Revenues from VAT in the GCC to boost development



ABU DHABI // The introduction of value-added tax in the UAE next year, in tandem with the other five GCC countries, will boost government revenues that took a hit with falling oil prices.

VAT could generate Dh12 billion in its first year and Dh20bn in its second year, said Sultan Al Mansouri, Minister of Economy.

The international monetary fund (IMF) said introducing VAT at a low rate could generate between 1.5 to 2 per cent of GDP.

The Ministry of Finance plans to give businesses a grace period – yet to be decided – to deal with implementation of the law, said Saeed Al Yateem, assistant undersecretary of resources and budget sector at the ministry.

None of the six GCC ­countries have published VAT laws and there is no clear ­picture of the type of products and services that will be ­taxable.

The issue becomes more complicated because some sectors are expected to be ­exempt, while others, such as exports and international transport, will be zero-rated.

Businesses exempt from VAT will not be able to ­recover from the Government the tax incurred on the cost of an item or a service that is not exempt, and it will be up to the ­business to decide whether to pass on the VAT cost to the consumer.

But when businesses have zero-rated services and goods they can reclaim from the ­Government any VAT they have paid on costs.

Despite these complexities regarding what goods and services will be exempt or ­zero-rated, business figures have welcomed the introduction of the levy.

More than two-thirds of senior business figures in the UAE believe reforms such as cutting fuel subsidies and the introduction of duties such as VAT are necessary to boost ­development in the region.

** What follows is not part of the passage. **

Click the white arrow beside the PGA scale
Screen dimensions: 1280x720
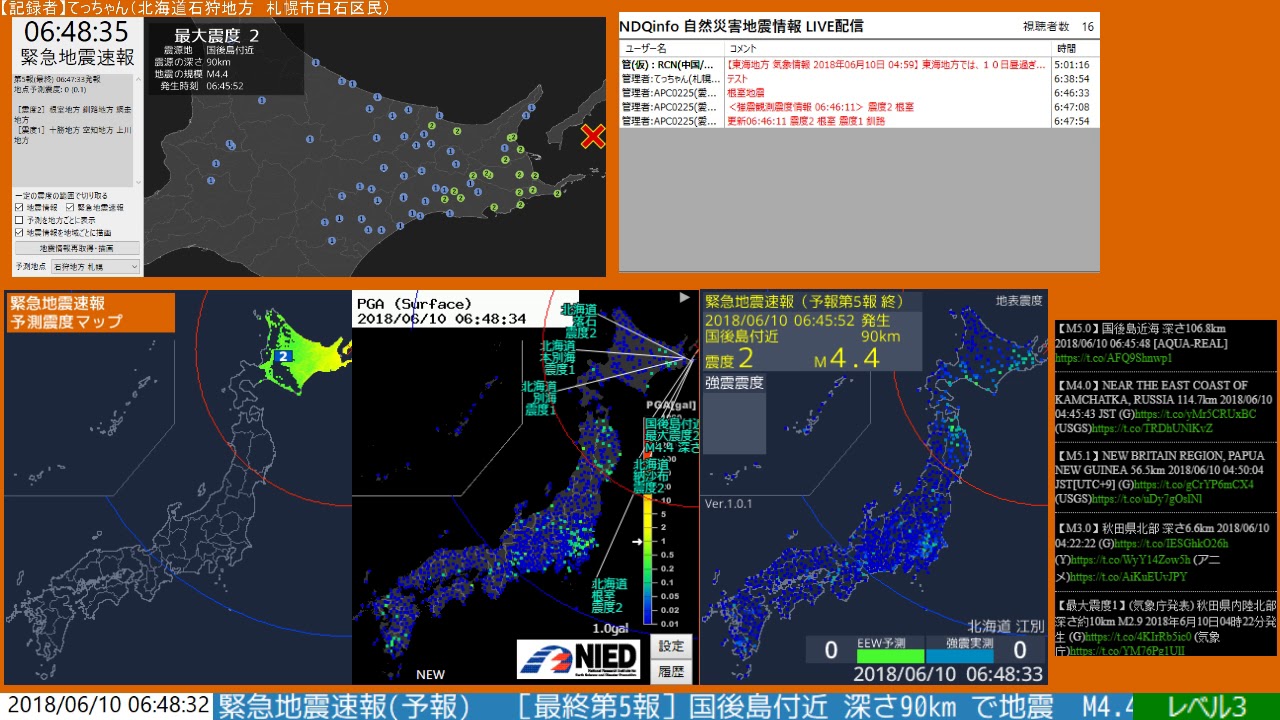(636, 541)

Research conducted for The National by Borderless ­Access found that 69 per cent of ­respondents in the UAE and 66 per cent in Saudi ­Arabia felt that subsidy cuts and the ­introduction of VAT would help regional development.

The Ministry of Finance will this month launch the first phase of awareness sessions with regards to VAT and ­excise tax implementation for ­businesses, including small and medium-sized ­enterprises.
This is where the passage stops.